Le prossime date importanti da tenere in considerazione saranno le seguenti:
13 Gennaio: il Presidente del Consiglio Matteo Renzi terrà a Strasburgo, dinanzi al Parlamento Europeo, il discorso di chiusura del Semestre di Presidenza Italiano;
16 Gennaio: il Presidente della Repubblica Giorgio Napolitano riceverà al Quirinale il Presidente del Parlamento Europeo e il Presidente del Consiglio d’Europa per il relativo passaggio di consegne;
Nell’arco dei pochi giorni successivi a questa data, il Presidente Napolitano, a due anni dal suo secondo mandato, dovrebbe rassegnare le dimissioni. Da quel momento il Presidente del Senato, Pietro Grasso, la seconda carica dello Stato, dovrà gestire la transizione che porterà alla convocazione, entro 15 giorni dalla data di dimissioni di Napolitano, dei grandi elettori regionali che parteciperanno alla elezione del nuovo Capo dello Stato.
La Costituzione italiana prevede, all’art. 83, che le prime tre votazioni per l’elezione del Capo dello Stato avvengano con una maggioranza dei due terzi del Parlamento in seduta comune (671 voti sul plenum di 1007 grandi elettori: deputati, senatori e delegati regionali); a partire dal quarto scrutinio è richiesta la maggioranza assoluta (504 voti).
La complessità prevista dalla nostra carta costituzionale per eleggere in Parlamento il capo dello Stato, soprattutto dopo che nelle ultime elezioni politiche (febbraio 2013) nessuna coalizione ha potuto ottenere una vittoria netta, spiegano la difficoltà della partita necessaria a individuare il successore di Giorgio Napolitano.
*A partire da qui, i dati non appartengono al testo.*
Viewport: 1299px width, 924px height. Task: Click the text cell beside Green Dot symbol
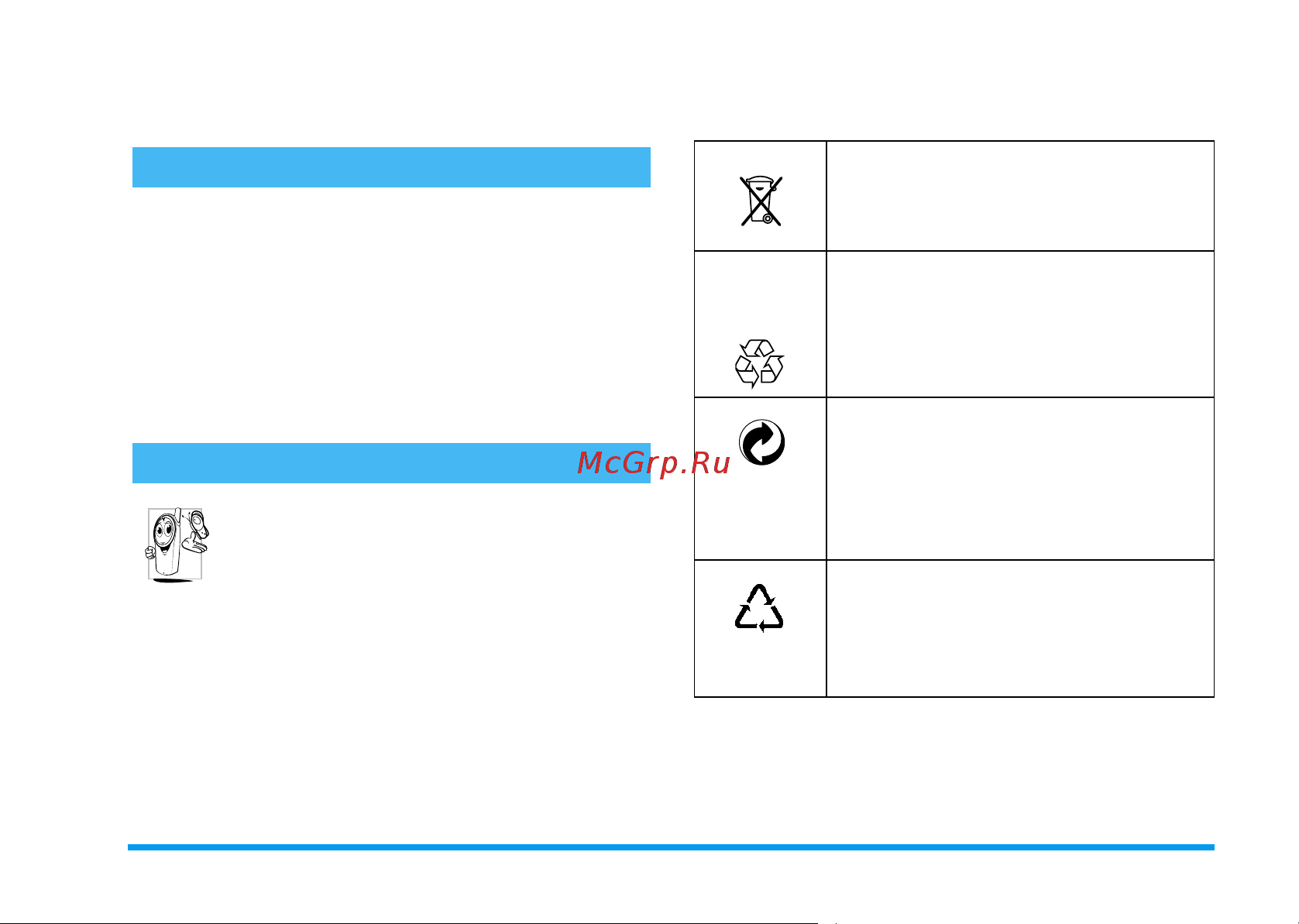(x=1020, y=479)
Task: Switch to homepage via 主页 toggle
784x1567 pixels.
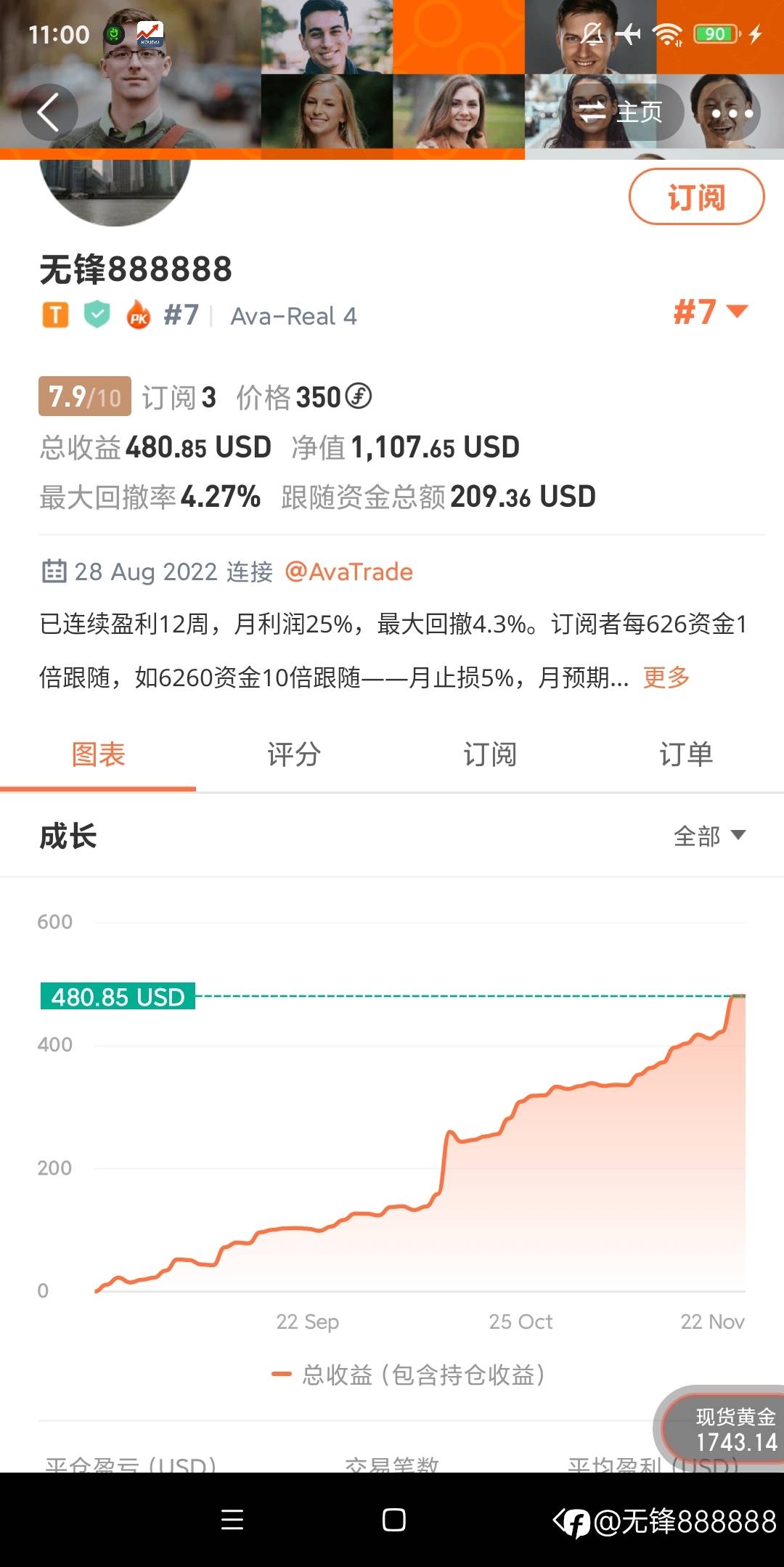Action: pyautogui.click(x=621, y=113)
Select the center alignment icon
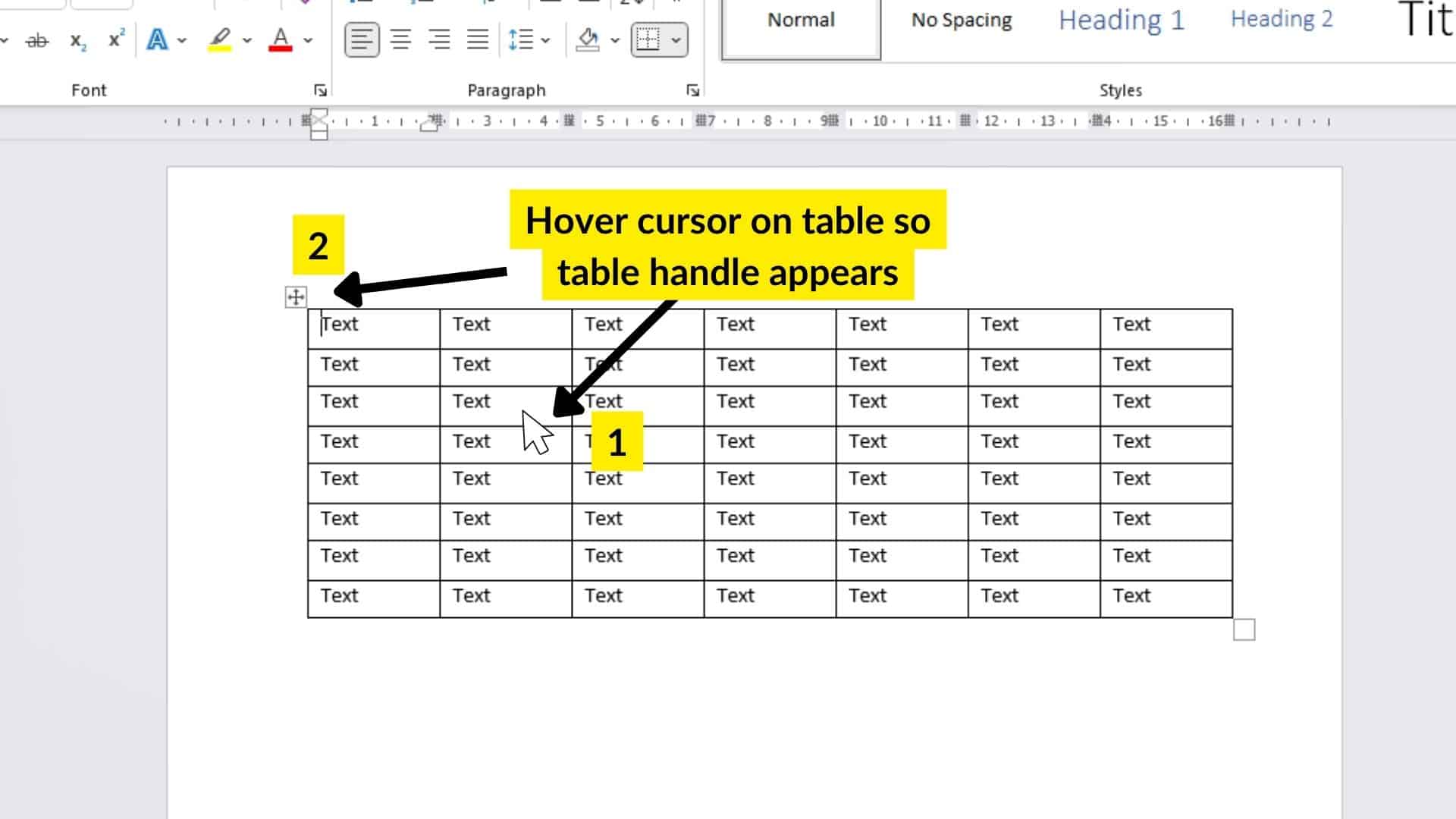The height and width of the screenshot is (819, 1456). [400, 40]
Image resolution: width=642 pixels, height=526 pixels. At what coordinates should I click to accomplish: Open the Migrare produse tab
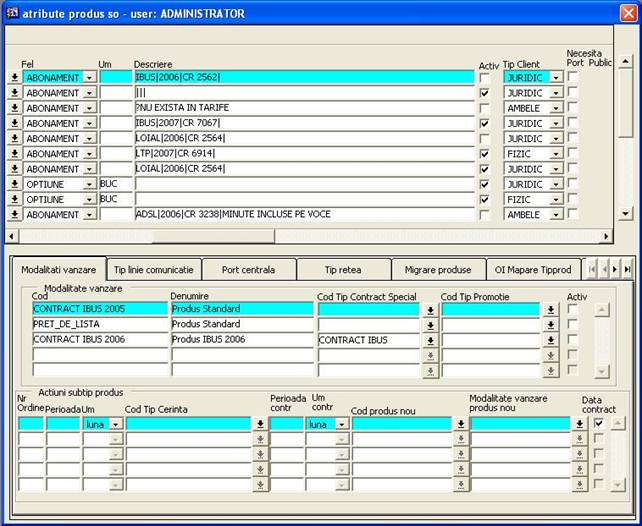pos(437,270)
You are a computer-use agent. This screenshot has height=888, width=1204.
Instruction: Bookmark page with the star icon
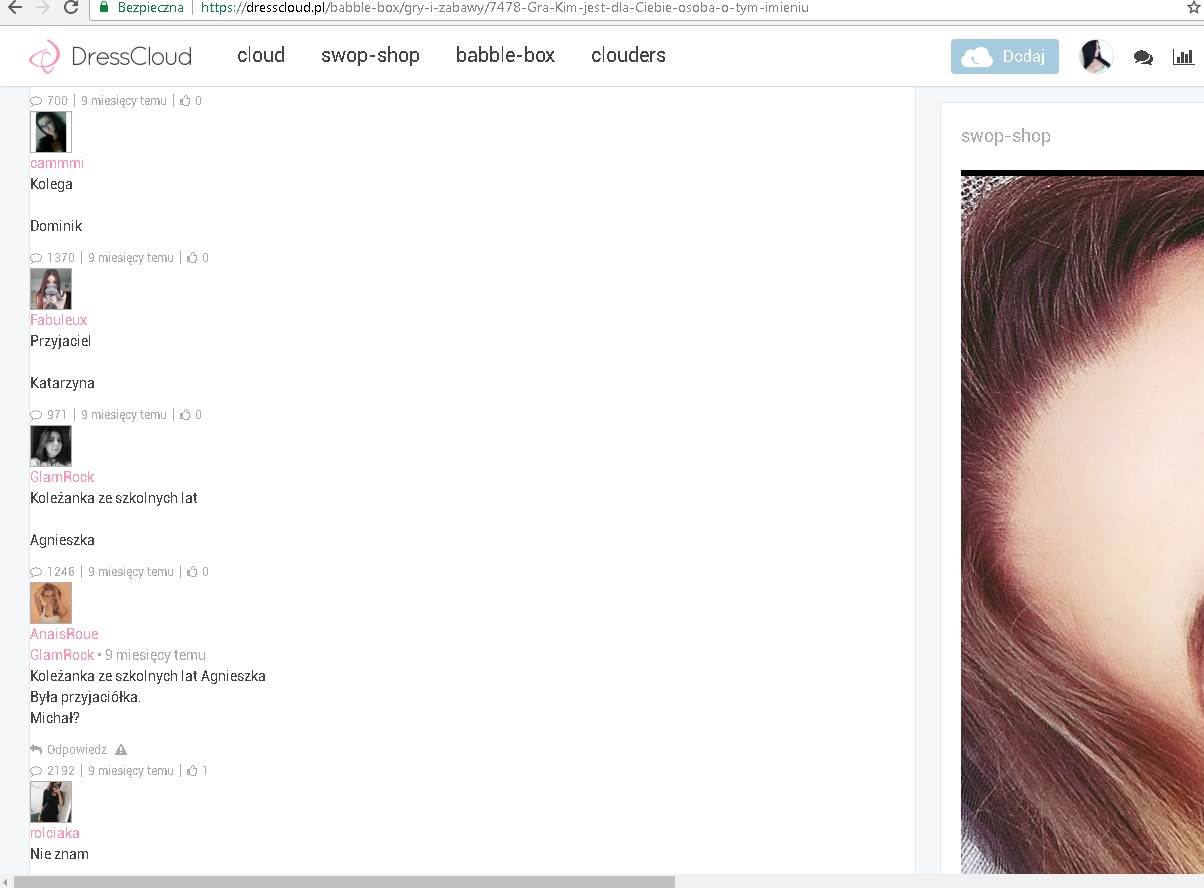(1192, 8)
Oggi l’iniziativa è nelle mani del primo ministro Matteo Renzi che fra deputati e senatori dispone di 407 parlamentari (non tutti però gli sono fedeli) e che può contare anche sui voti delle regioni quasi totalmente controllate dal centrosinistra. Tuttavia, l’esperienza del 2013 (quando con il voto segreto la sinistra si divise), consiglia prudenza e la ricerca di un accordo ampio e preventivo. L’ampia maggioranza necessaria per eleggere il Presidente della Repubblica richiede che il Premier cerchi i voti degli altri partiti principali e, con accurata certezza, propenderà più per quelli di Forza Italia (130) che del Movimento 5 Stelle (143).
Infatti il patto del Nazareno, ovvero l’accordo politico tra Matteo Renzi e Silvio Berlusconi agevolato dal ruolo di “ufficiale di collegamento” di Denis Verdini e volto a riformare il sistema costituzionale ed elettorale del Paese, potrebbe avere al suo interno anche una convergenza sul nome del prossimo inquilino del Quirinale.
Sulla carta i numeri dell’asse Renzi-Berlusconi appaiono schiaccianti, potendo contare tra i 740 e i 750 grandi elettori e dunque su di un “vantaggio” di quasi 250 voti. In realtà, come insegnano le recenti elezioni per la nomina dei giudici della Corte Costituzionale e del Consiglio Superiore della Magistratura, lo scrutinio segreto può colpire l’asse Renzi-Berlusconi. Rispetto a questo scenario bisognerà considerare il ruolo che giocherà il Movimento 5 stelle. Ovvero, se si limiterà a cavalcare candidature di bandiera come nel 2013, oppure tenterà di incidere nel risultato finale.
Eventuali elezioni anticipate, rese più probabili dall’approvazione di una nuova legge elettorale, vedrebbero la sinistra in forte vantaggio. Renzi sembra senza reali concorrenti: il centrodestra è in crisi ma il movimento dell’ex comico Beppe Grillo sembra aver raggiunto il massimo consenso e nelle ultime elezioni delle regioni Emilia Romagna e Calabria (vinte dalla sinistra) sono emersi dati interessanti. Nello specifico, il partito di Berlusconi conferma la sua crisi, il movimento di Beppe Grillo è in forte calo (solo 12-13% rispetto al 25% delle elezioni politiche del 2013) e il Partito Democratico vince perché corre da solo.
Gli elettori italiani aspettano un avversario forte di Renzi, l’unico nella politica capace, oggi, di tenere viva la loro speranza nel futuro. È possibile però che la sinistra si divida e che una parte dell’ex partito comunista costituisca un nuovo partito a sinistra del premier. Alcuni osservatori non escludono, in questo caso, un nuovo avvicinamento tra Renzi e Berlusconi.